The number one goal when transplanting something from one spot to another is to reduce its transplant shock as much as possible. They is done through a few ways that I will cover here in a little bit of detail.
Tip 1- Don’t Transplant Seedlings.
I know it's a strange tip to start off with but I feel it is perhaps the best one that I can offer. It is a challenge to transplant seedlings for a number of reasons. The first being they are delicate and mother nature is a fickle thing. I have had many seedling get killed by unexpected cold snaps, strong winds and powerful rain storms over the years that sometimes it is just not worth it. So the first thing I look at now is do I need to prestart the plant to get a good harvest. If the answer is no I typically won’t do it. It is a waste of my time and money and I am fairly certain it would be a waste of yours.
The second reason I can tell you for not transplanting seedlings is that plants that grow right where you want them in the garden will be be tougher and better adapted than those seedlings ever could be. They will be able to survive those cold snaps or rain storms much better than your transplants could.
If you really need to start crops sooner than conditions will allow outside I would suggest a cold frame or a hoop house to protect garden planted crops rather than transplanting seedlings.
Tip 2- Big but not to Big
When you grow or buy seedlings to plant in your garden you need to pay close attention to their size. If you buy some that are too large there is a good chance that they will be root bound. A seedling is root bound when it has grown too large for the container it was grown in. If not remedied the plant even after placed in the ground will have poor growth. The only way to help relieve root bind is to physically loosen the roots which ends up causing transplant shock which still may kill the plant.
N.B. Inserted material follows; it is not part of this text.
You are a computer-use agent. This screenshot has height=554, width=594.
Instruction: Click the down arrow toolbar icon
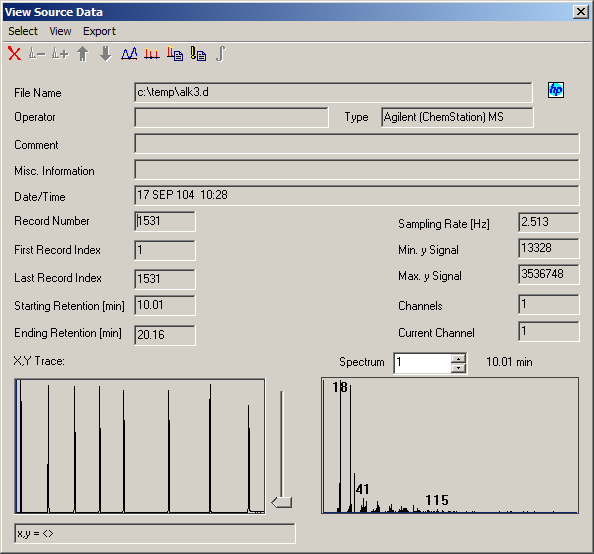point(105,53)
So to big is no good but the other end of the size spectrum is something to be watched closely as well. When you try to transplant something that is too small you will be disturbing it at a very delicate time in its life. If you try to transplant something and you get mostly root and little soil then it was probably too early. Now knowing when to try transplanting something does come with experience but you can follow some general guidelines.
Those are the two rules I will typically judge my home seedlings on and they have served me well so far.
Tip 3- Loosen and Moisten the Soil
This one is kind of a no brainer but is a mistake I have made myself when I transplant seedlings. I will have typically loosened and dug in compost in the beginning of the year but I didn’t do it right before I planted. I have come to the conclusion this is a mistake and that the soil plot must be entirely dug and loosened right before you plant. This is very critical as it makes it easier for the roots of the plant to move through the soil and establish itself quickly.
You should also water both the soil plot and the pot where the transplant is before you do any moving or planting. The extra moisture helps reduce the shock to the plant and is perhaps one of the more important things you can do to help the new transplant along. Keeping it evenly moist for a week or two after transplant is also important.
By following these tips I have know greater success in my seedling transplanting than I have before. However different things will work in different situations depending on your climate, soil type and the plants that are being grown.